THERE IS ROOM for so much variety in the expression of personal tastes as to the matter of mourning that hard-and-fast rules are of doubtful value. There is, however, some degree of exactness as to the dress suitable for widows, although, even in this connection, individual choice and the changes of fashion exert their influence to the display of differing modes.

The widow’s mourning may be divided into three periods, termed respectively first, second and third.

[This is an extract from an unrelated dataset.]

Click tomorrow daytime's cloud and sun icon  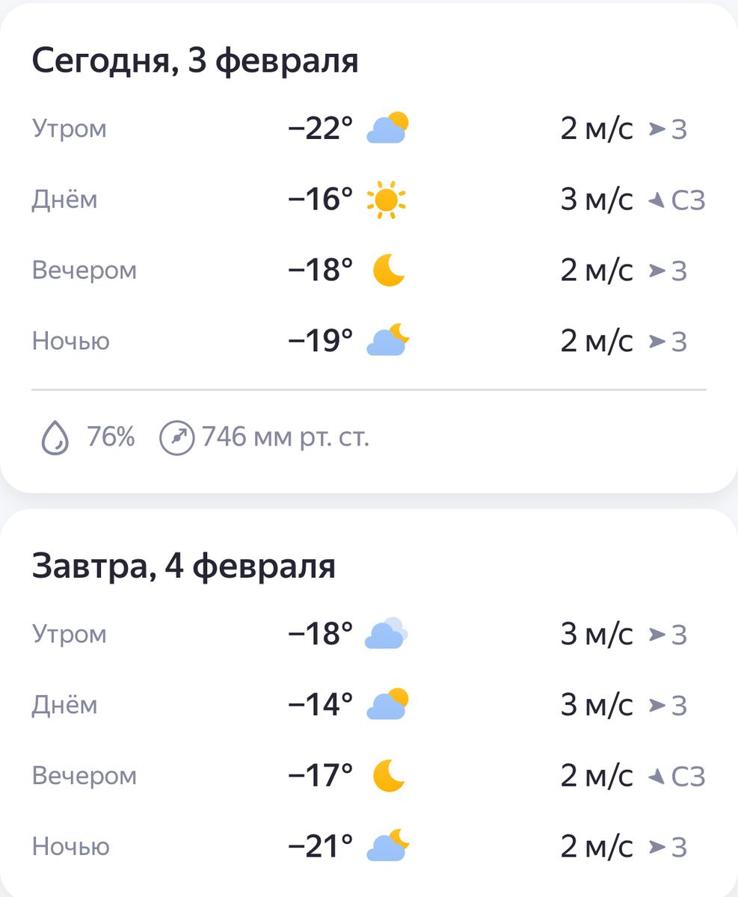click(x=387, y=704)
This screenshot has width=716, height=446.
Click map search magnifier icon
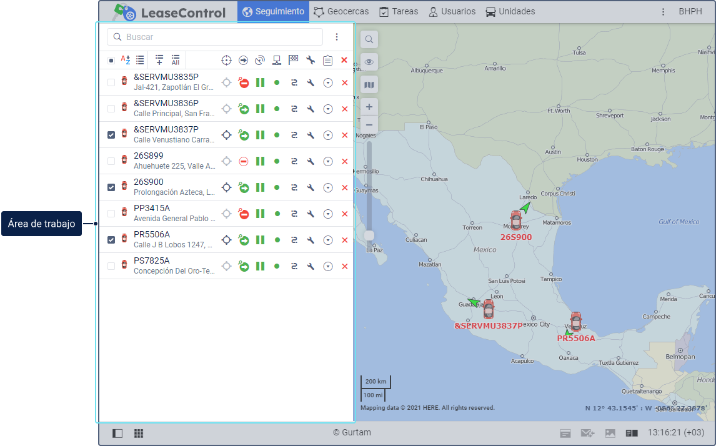(x=369, y=39)
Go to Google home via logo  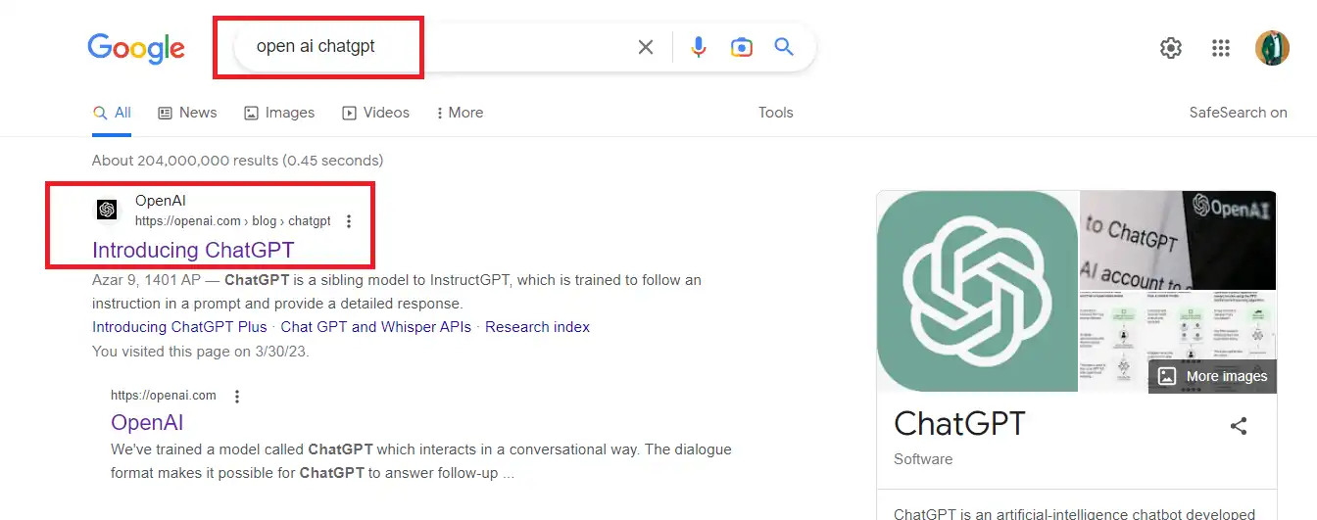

The first mourning includes the entire costume in black. Usually, the material of the dress is of worsted, with a trimming of crêpe. The black bonnet is of crêpe, and from it hangs a long veil, also of crêpe.[107] Formerly, these veils were of extreme length, reaching even to the hem of the gown. The tendency has been, however, toward shortening the veil, and the present fashion insists on only a moderate length. Another veil, worn over the face, was formerly both long and heavy, but the style has been modified, and at present it is of lighter texture and of much briefer proportions. The bonnet has white ruching within the front edge, and the gown is trimmed with sheer white cuffs, and a collar of the same material.

The gloves must be of dull black, and ornaments of dull jet, with a black-bordered handkerchief.

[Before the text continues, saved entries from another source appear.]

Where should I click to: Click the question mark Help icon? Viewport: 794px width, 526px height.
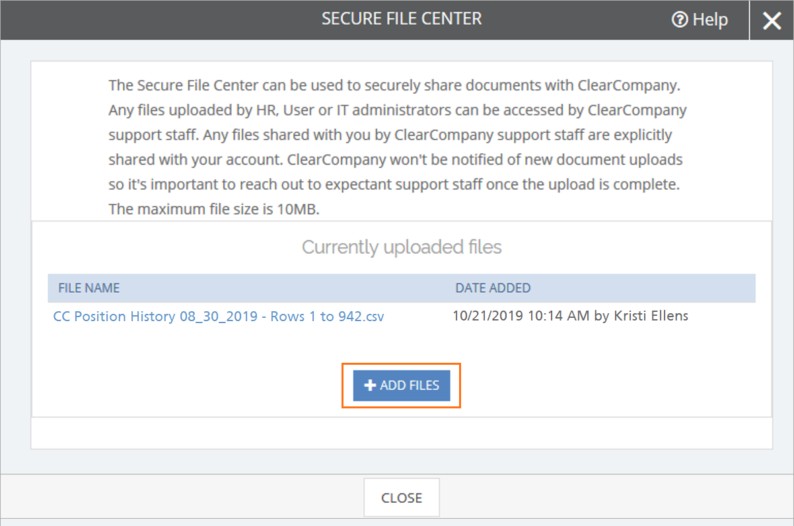click(679, 20)
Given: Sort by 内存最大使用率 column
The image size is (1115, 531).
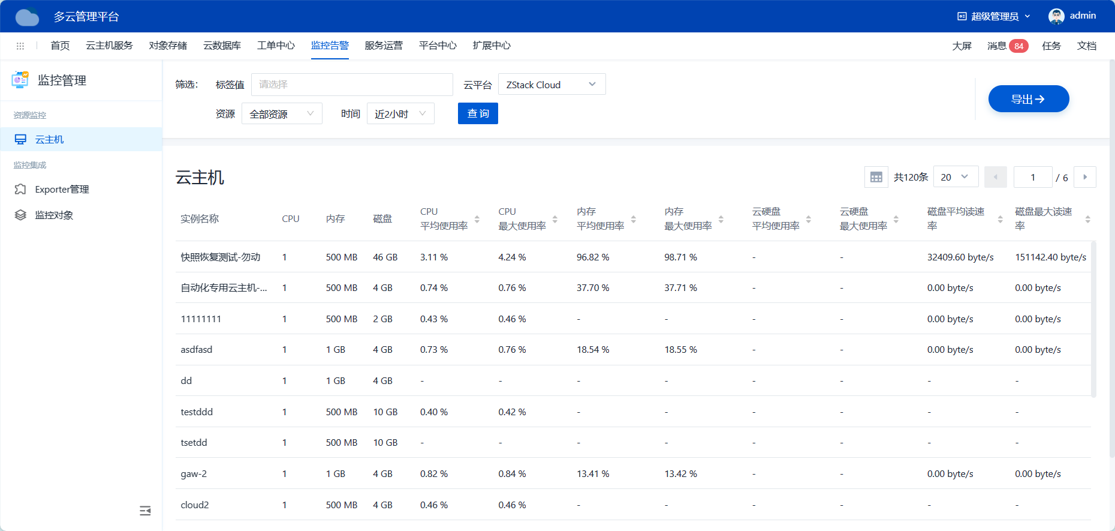Looking at the screenshot, I should pos(721,219).
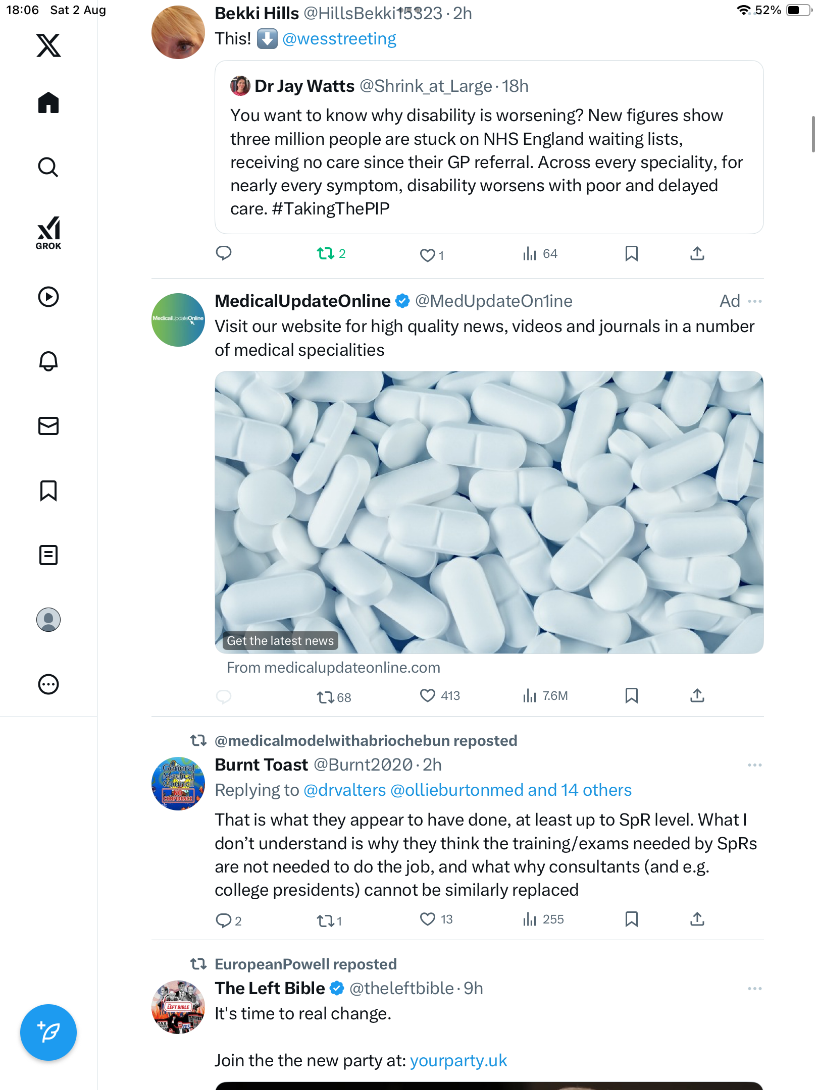Open the sidebar More circle menu
Screen dimensions: 818x1090
click(x=48, y=684)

This first mourning should be worn for a full year. A change may then be made to second mourning, in which the dress may be of crêpe de chine or dull silk, with a hat carrying black chiffon, etc., and ornaments of dull jet.

The third mourning is assumed after another six months. In this white and[108] lilac are permitted to relieve the somberness of the attire. This mourning is worn for a period of six months, also, after which colors may be resumed.

It should be noted that the white ruche on the bonnet is the one distinctive feature of the first mourning that designates the wearer as a widow. A woman may wear exactly the same costume, with the exception of this white ruche on the bonnet, in the mourning for a parent, a child, a brother or a sister.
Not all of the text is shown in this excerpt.